EXERCISE PROMPT
Exact repetition of the data is the whole task.

------ EXERCISE MATERIALS ------

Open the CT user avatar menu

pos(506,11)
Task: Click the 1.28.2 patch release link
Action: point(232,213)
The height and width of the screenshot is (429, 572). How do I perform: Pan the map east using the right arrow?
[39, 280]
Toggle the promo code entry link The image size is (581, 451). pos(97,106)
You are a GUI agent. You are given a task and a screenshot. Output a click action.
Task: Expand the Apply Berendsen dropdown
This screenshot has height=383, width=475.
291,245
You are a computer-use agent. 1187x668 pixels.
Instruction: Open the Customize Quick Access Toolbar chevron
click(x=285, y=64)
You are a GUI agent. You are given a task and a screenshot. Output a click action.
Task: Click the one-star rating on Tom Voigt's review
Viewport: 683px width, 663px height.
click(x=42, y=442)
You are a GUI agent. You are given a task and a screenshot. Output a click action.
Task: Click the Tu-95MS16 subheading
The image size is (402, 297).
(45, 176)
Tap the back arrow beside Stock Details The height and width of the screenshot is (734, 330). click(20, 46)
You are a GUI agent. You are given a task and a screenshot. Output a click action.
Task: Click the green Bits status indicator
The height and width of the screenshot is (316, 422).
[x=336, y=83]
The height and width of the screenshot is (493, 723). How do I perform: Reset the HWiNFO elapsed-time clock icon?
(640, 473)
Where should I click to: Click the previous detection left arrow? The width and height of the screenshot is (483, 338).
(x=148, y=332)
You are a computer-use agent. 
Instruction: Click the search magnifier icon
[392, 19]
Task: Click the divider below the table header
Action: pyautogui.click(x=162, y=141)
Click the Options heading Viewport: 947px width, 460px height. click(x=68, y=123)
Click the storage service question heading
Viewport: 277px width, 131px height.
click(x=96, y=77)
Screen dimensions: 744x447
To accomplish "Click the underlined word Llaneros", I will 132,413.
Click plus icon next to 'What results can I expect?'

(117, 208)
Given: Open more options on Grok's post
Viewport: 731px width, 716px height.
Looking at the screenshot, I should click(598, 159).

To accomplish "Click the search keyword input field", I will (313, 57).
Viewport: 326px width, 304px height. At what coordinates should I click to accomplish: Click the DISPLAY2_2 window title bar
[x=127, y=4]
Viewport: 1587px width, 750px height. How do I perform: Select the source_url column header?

------

OUTPUT OF THE EXERCISE
Open the CT user avatar menu

pos(506,11)
Task: Click the 1.28.2 patch release link
Action: point(232,213)
The height and width of the screenshot is (429, 572). How do I perform: Pan the map east using the right arrow?
[39, 280]
Toggle the promo code entry link The image size is (581, 451). pos(97,106)
You are a GUI agent. You are given a task and a screenshot. Output a click action.
Task: Expand the Apply Berendsen dropdown
This screenshot has height=383, width=475.
291,245
You are a computer-use agent. 1187x668 pixels.
Instruction: Open the Customize Quick Access Toolbar chevron
click(x=285, y=64)
You are a GUI agent. You are given a task and a screenshot. Output a click action.
Task: Click the one-star rating on Tom Voigt's review
Viewport: 683px width, 663px height.
click(x=42, y=442)
You are a GUI agent. You are given a task and a screenshot. Output a click action.
Task: Click the Tu-95MS16 subheading
The image size is (402, 297).
(45, 176)
Tap the back arrow beside Stock Details The height and width of the screenshot is (734, 330). click(20, 46)
You are a GUI agent. You are given a task and a screenshot. Output a click action.
Task: Click the green Bits status indicator
The height and width of the screenshot is (316, 422).
[x=336, y=83]
The height and width of the screenshot is (493, 723). How do I perform: Reset the HWiNFO elapsed-time clock icon?
(640, 473)
Where should I click to: Click the previous detection left arrow? The width and height of the screenshot is (483, 338).
(x=148, y=332)
You are a computer-use agent. 
Instruction: Click the search magnifier icon
[392, 19]
Task: Click the divider below the table header
Action: pyautogui.click(x=162, y=141)
Click the Options heading Viewport: 947px width, 460px height. click(x=68, y=123)
Click the storage service question heading
Viewport: 277px width, 131px height.
click(x=96, y=77)
Screen dimensions: 744x447
To accomplish "Click the underlined word Llaneros", I will 132,413.
Click plus icon next to 'What results can I expect?'

(117, 208)
Given: Open more options on Grok's post
Viewport: 731px width, 716px height.
Looking at the screenshot, I should click(598, 159).

To accomplish "Click the search keyword input field", I will (313, 57).
Viewport: 326px width, 304px height. At what coordinates should I click to accomplish: Click the DISPLAY2_2 window title bar
[x=127, y=4]
Viewport: 1587px width, 750px height. How do I perform: Select the source_url column header?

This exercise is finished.